**** Reading text

The US-EU Trade and Technology Council (TTC): State of Play, Issues and Challenges for the Transatlantic Relationship

Raquel Jorge Ricart, José Ignacio Torreblanca
24 Jan, 2022

The transatlantic relationship is in a moment of reconstruction that begins with coincidences in goals but comes with crucial differences in the approach to achieve them:

→ The coincidences between Washington and Brussels are in the objectives: (1) designing a market environment that ensures that goods and services benefit society without being captured by specific interests or rival powers; (2) reducing negative impacts and maximizing positive ones on democratic life and institutions; (3) resolving new vulnerabilities to external attacks; (4) avoiding the use of digital technologies for the extension of authoritarian powers and the weakening of the international liberal order.

→ The differences lie in distinct perspectives:

– The US remains based on national security, determined by wariness of Chinese ascendancy. It understands that its main advantages (also over the EU) lie in a market economy without internal barriers and capable of producing and financing growth and innovation, which is poured into strengthening military capabilities and, at the same time, with a military-industrial complex capable of sustaining and promoting constant innovations in the military field, which are then poured into the civilian economy. In contrast, the articulation of a regulatory space that ensures the benefits and limits the negative externalities of the digital market is far from being achieved.

– The EU views the digital revolution through an economic and humanist lens seeking to reduce vulnerabilities and interference rather than trying to shape a global technological order akin to its values and interests. It has become a sort of “regulatory superpower” by default due to the inertia to ex ante regulation based on shared values, especially on the privacy and data front. However, power-enhancing considerations are absent: Europe does not seem intent on creating spheres of technological influence or contesting them with other major powers. For the time being, it is limited to a quest for “strategic autonomy” that is inevitably traversed by differences in interests and perspectives among its member states: many of them, including the Netherlands, but also those of Central and Eastern Europe, Scandinavia, and Spain and Portugal, are wary of the concepts of “strategic autonomy” or “European sovereignty” being used to support a more protectionist and closed Europe and, moreover, as a way of weakening the transatlantic alliance. They also fear that some Member States, especially France and Germany, will be the main beneficiaries of EU industrial policies aimed at achieving sovereignty. This is why they have been promoting the alternative concept of “open strategic autonomy”.

********

## Written tasks
**A)** Using the text on the US-EU Trade and Technology Council, decide whether each of the following statements agrees with it: (i) the EU seeks to create spheres of technological influence; (ii) the US approach remains based on national security; (iii) some member states fear that France and Germany will be the main beneficiaries of EU industrial policies. Answer each with yes or no and quote the words of the text that decide it.
**B)** Reproduce word for word the part of the text on the US-EU Trade and Technology Council that opens with the words "The transatlantic relationship is" and closes with "international liberal order.".

**** Raw records

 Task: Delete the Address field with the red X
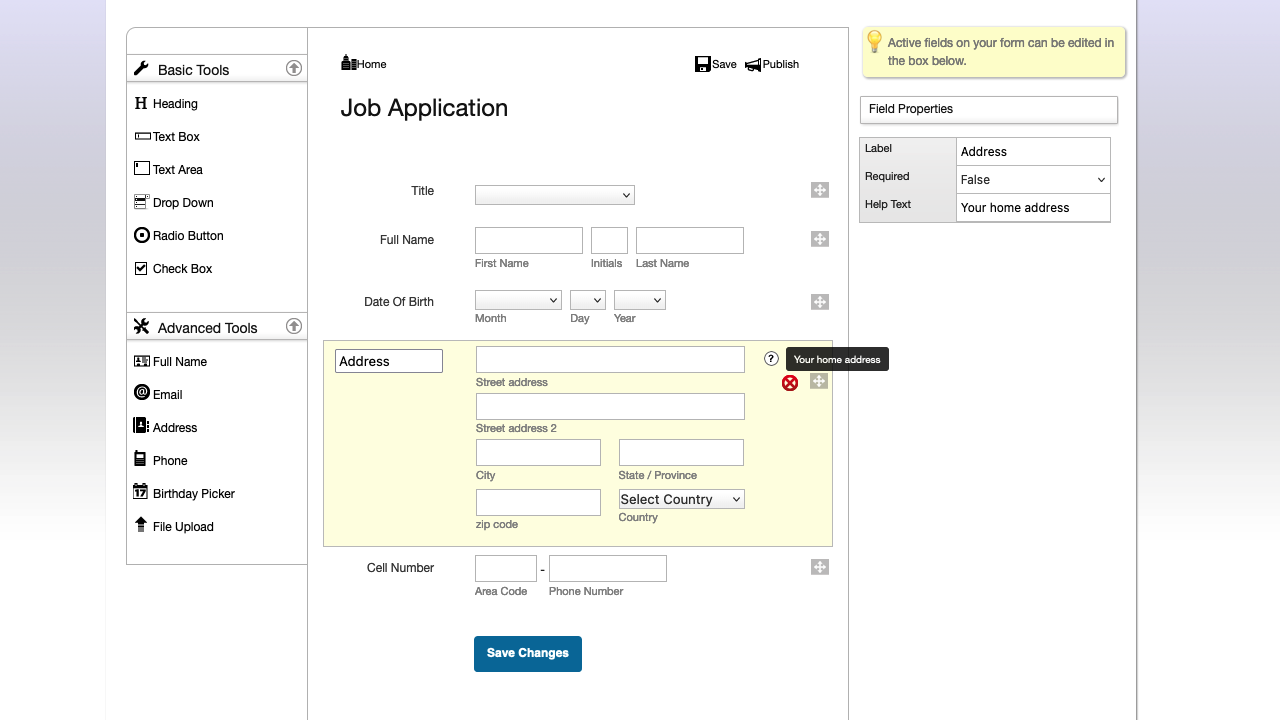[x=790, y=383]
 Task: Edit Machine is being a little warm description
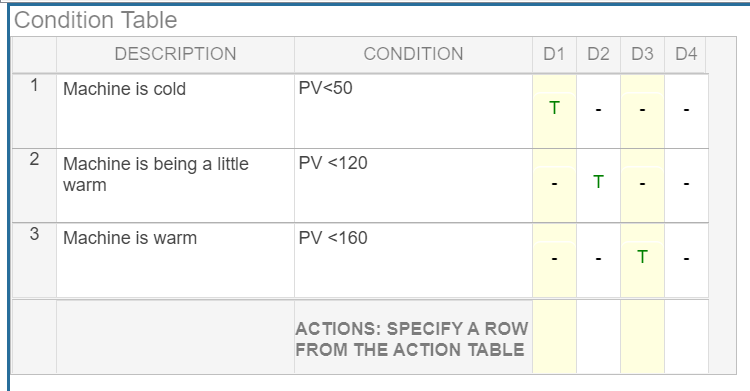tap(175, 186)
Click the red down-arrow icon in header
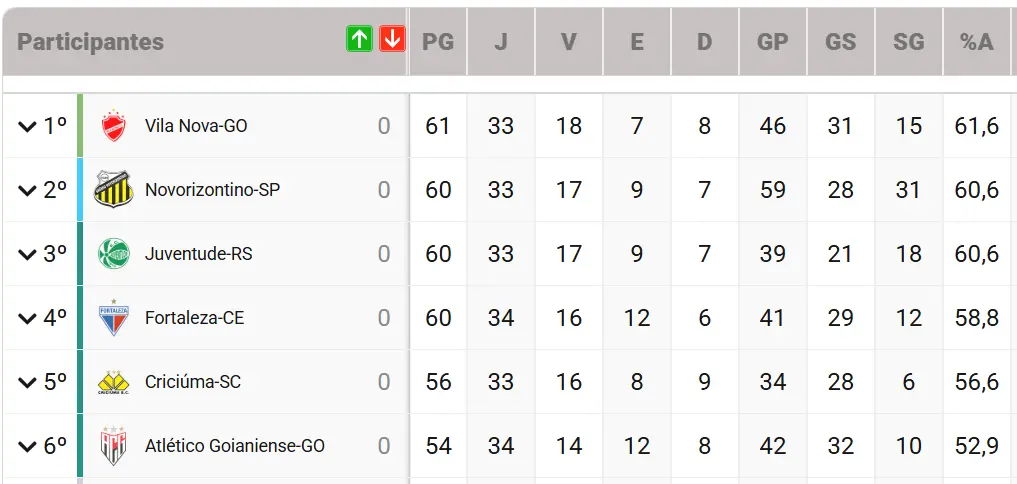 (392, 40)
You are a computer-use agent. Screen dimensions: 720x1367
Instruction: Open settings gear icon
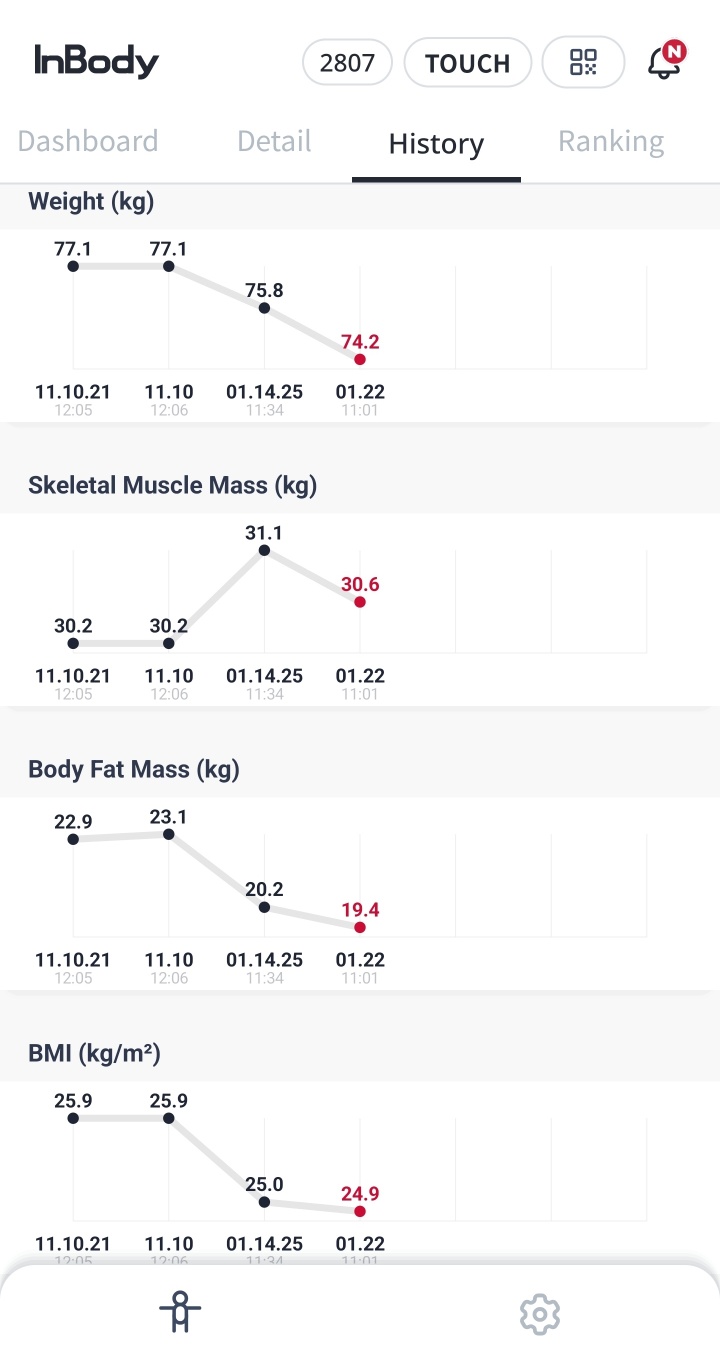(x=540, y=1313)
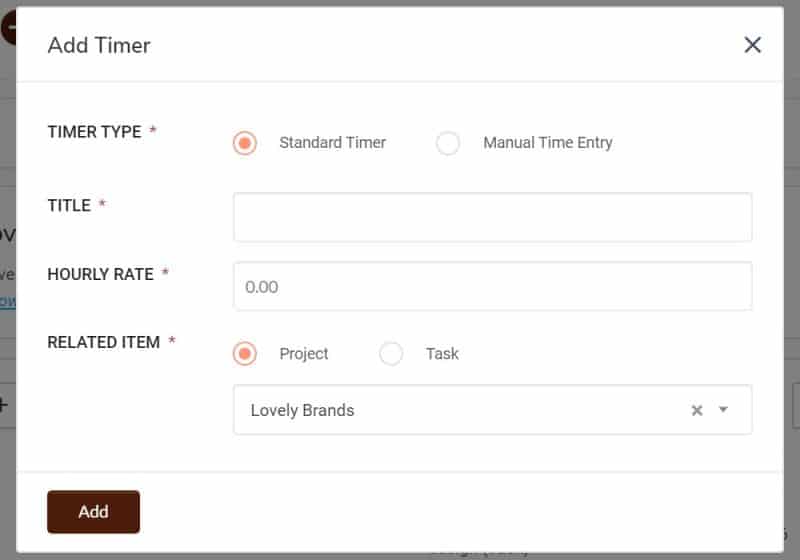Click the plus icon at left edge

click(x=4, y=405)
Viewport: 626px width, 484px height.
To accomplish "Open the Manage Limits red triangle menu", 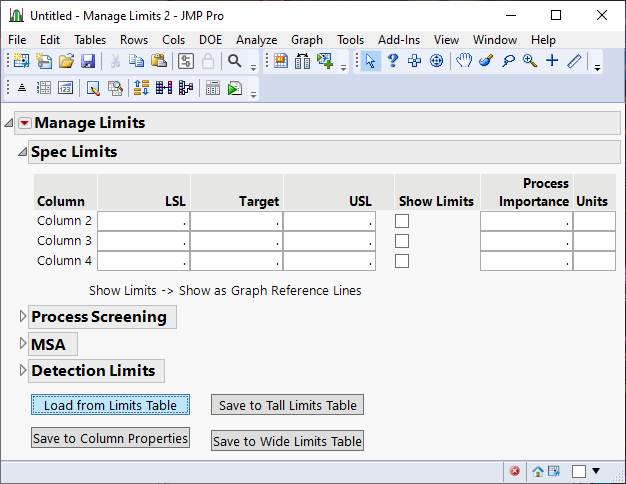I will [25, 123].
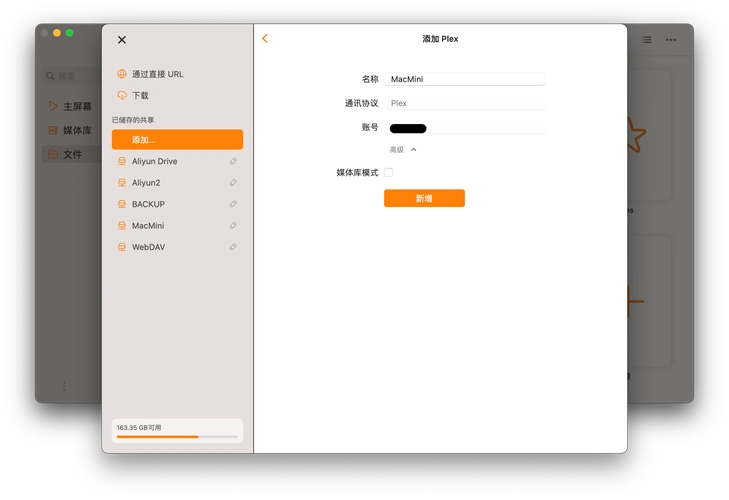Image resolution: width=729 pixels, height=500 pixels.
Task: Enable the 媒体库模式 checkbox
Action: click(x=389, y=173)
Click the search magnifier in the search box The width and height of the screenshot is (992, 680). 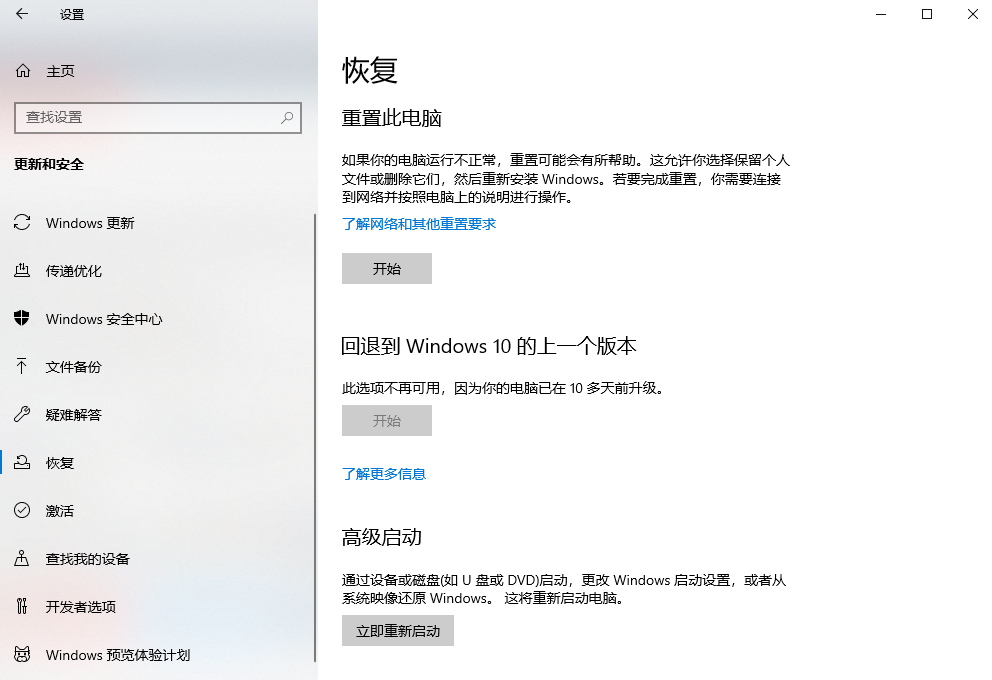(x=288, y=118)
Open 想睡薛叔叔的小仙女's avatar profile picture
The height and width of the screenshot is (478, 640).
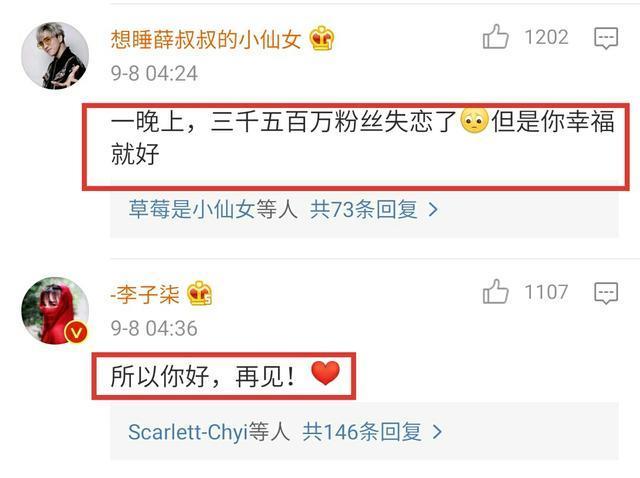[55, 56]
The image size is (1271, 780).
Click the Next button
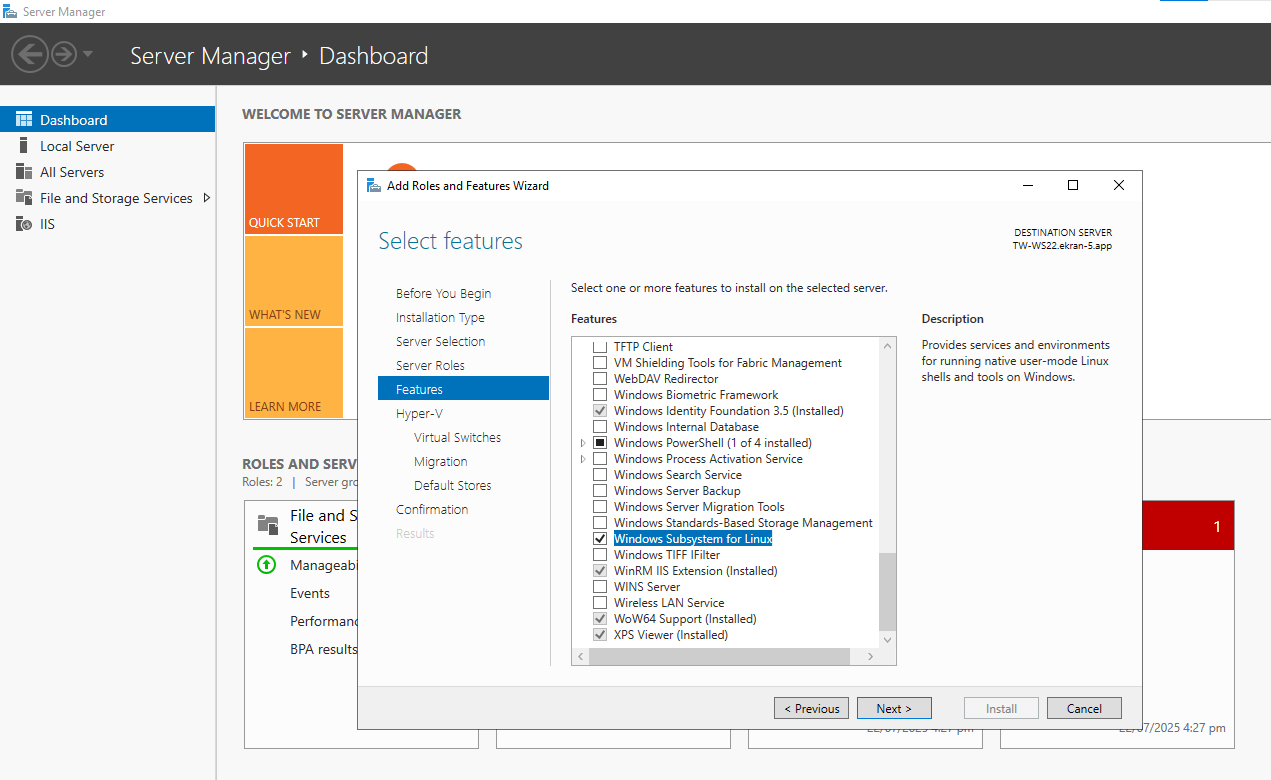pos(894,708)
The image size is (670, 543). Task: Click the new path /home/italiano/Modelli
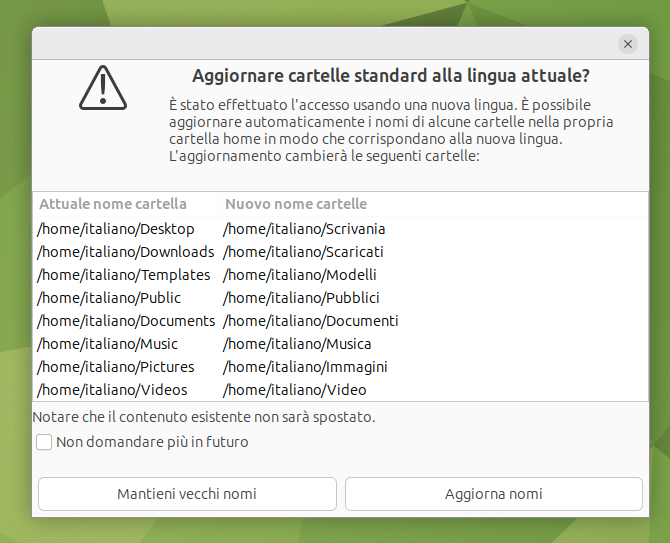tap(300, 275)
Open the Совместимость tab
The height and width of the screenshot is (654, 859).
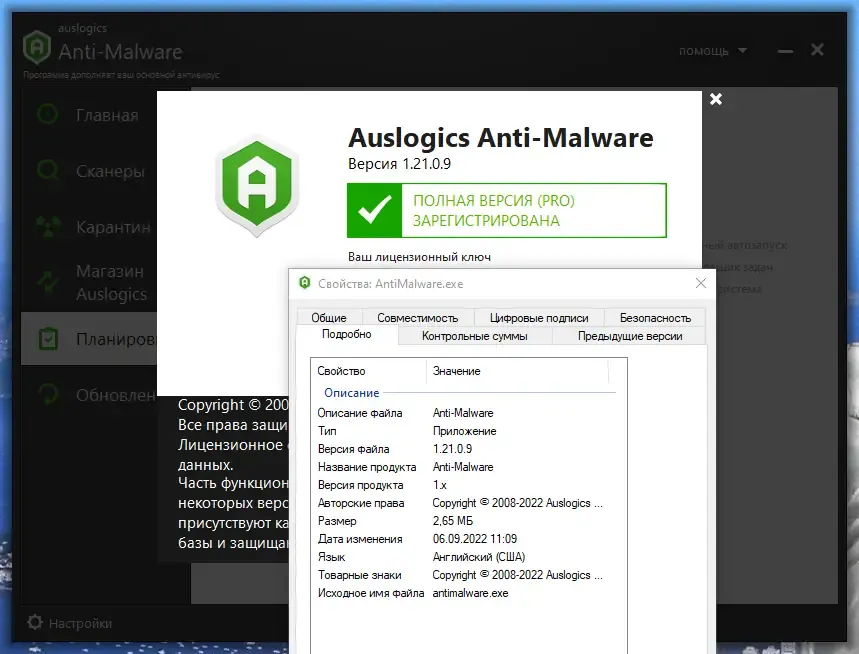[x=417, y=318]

********

## Solutions for each task
**A)**
(i) No: "Europe does not seem intent on creating spheres of technological influence or contesting them with other major powers."
(ii) Yes: "The US remains based on national security, determined by wariness of Chinese ascendancy."
(iii) Yes: "They also fear that some Member States, especially France and Germany, will be the main beneficiaries of EU industrial policies aimed at achieving sovereignty."

**B)**
The transatlantic relationship is in a moment of reconstruction that begins with coincidences in goals but comes with crucial differences in the approach to achieve them:

→ The coincidences between Washington and Brussels are in the objectives: (1) designing a market environment that ensures that goods and services benefit society without being captured by specific interests or rival powers; (2) reducing negative impacts and maximizing positive ones on democratic life and institutions; (3) resolving new vulnerabilities to external attacks; (4) avoiding the use of digital technologies for the extension of authoritarian powers and the weakening of the international liberal order.